Recorded data:
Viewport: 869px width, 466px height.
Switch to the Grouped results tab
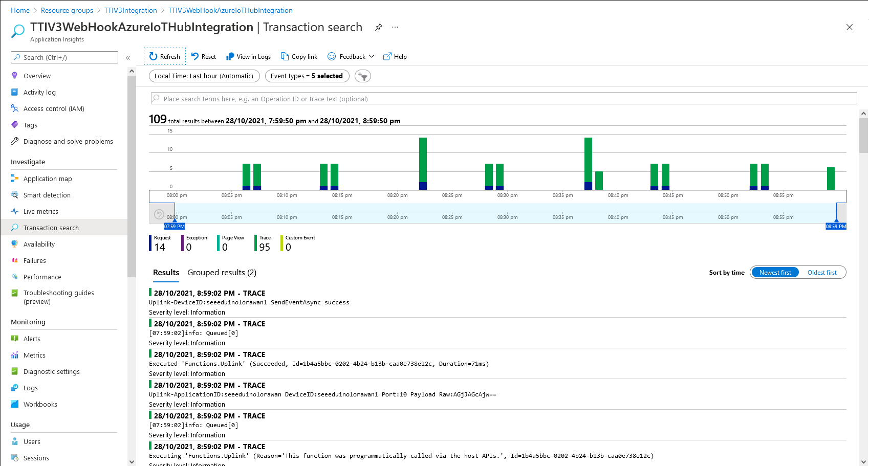[x=222, y=273]
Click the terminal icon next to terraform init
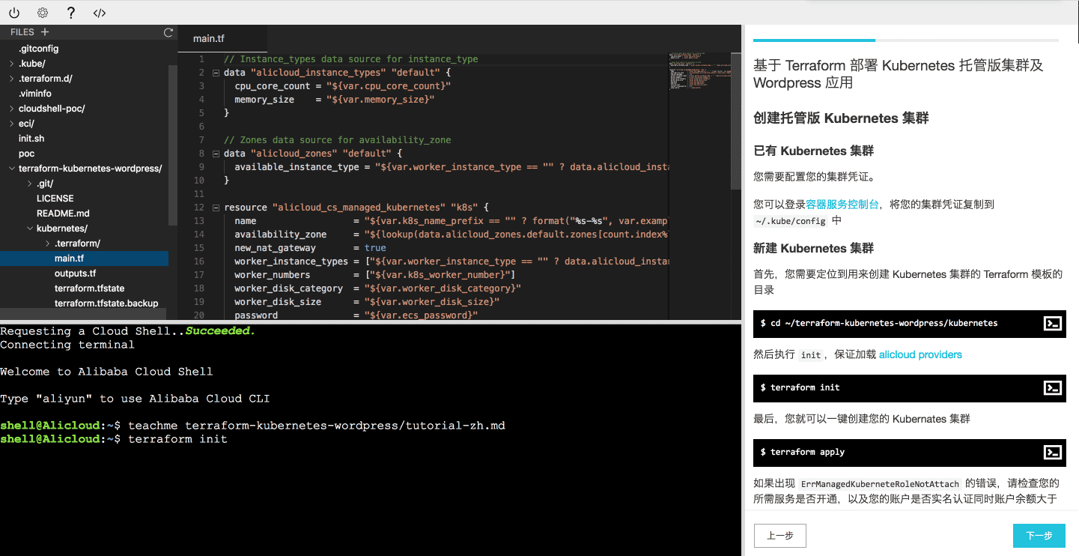 tap(1053, 388)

▸ What is being asked
Restate the data word for word and exclude every picture.

▸ Answer to this problem
Viewport: 869px width, 466px height.
Switch to the Grouped results tab
[x=222, y=273]
Click the terminal icon next to terraform init
 tap(1053, 388)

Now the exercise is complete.